John Christopher Ise
1996 Inductee of the Osborne County Hall of Fame

One of the foremost Kansas educators of the twentieth century was born June 5, 1885, in western Ross Township of Osborne County. Named after his maternal grandfather, John Christopher Ise was the seventh of twelve children born to Henry and Rosena (Haag) Ise on the homestead Henry had claimed in June 1871. As an infant John was stricken with polio, which caused his right leg to become withered and nearly useless. His parents decided early that his best chance at success in life was for him to become a scholar.

John attended the nearby one-room Ise School and learned to play the guitar and the violin. With the latter he occasionally gave recitals in the area. In 1902 he taught a term at the Prairie Bell School in Bethany Township, receiving thirty dollars a month in pay. Later he also taught at the Rose Valley School in Ross Township. In 1903 his damaged leg was amputated and he was fitted with an artificial one, after which he could walk almost normally.

Ise entered the University of Kansas (KU) and graduated with a degree in music in 1908. He followed this with Bachelor of Arts and Bachelor of Law degrees. In 1911 he was admitted to the Kansas bar. The next year he received his master’s degree from Harvard University, where in 1914 John also became a Doctor of Philosophy. He was an assistant professor of economics at Harvard and Iowa State College before joining the faculty at the University of Kansas in 1916. He became a full professor there in 1920.

Dr. Ise’s interest in natural resources economics made him internationally known and internationally debated. “As crusty as the Kansas sod, Ise had the self-imposed mission of shocking both students and the public from their intellectual lethargy,” wrote Clifford Griffin in his The University of Kansas: A History (1983). Then-radical ideas such as conserving national oil reserves against future shortages and restricting drilling and mining in national parks and other federal lands caused Ise to be branded a Communist by some. But as time went on his ideas and writings earned him lasting respect both as a resource conservationist and a prophet of the energy crisis of the 1970s.

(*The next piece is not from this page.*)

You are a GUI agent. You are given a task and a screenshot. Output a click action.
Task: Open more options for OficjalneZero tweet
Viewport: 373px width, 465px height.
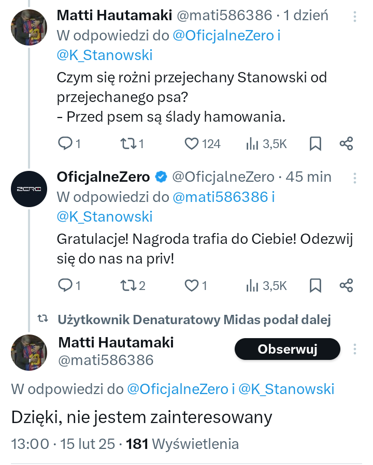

On August 4, 1921, John married Lillie Bernhard in Lawrence, Kansas. They had two sons, John Jr. and Charles. John was an independent in politics and a charter member of the League for Independent Political Action. He also served as president of the American Economics Association, the Mid-West Economic Association and on the editorial board of the American Economic Review. He was given life membership in the Kansas Illustriana Society in 1933 and later was named to Who’s Who in America.

John was a member of several local organizations in the Lawrence area. He and his wife gave $25,000 in 1955 to the Lawrence Humane Society for an animal shelter in memory of their son Charles, who had died in a plane crash, and spent much more time with this cause. Dr. Ise’s efforts in this area were recognized in 1968 by the American Humane Association.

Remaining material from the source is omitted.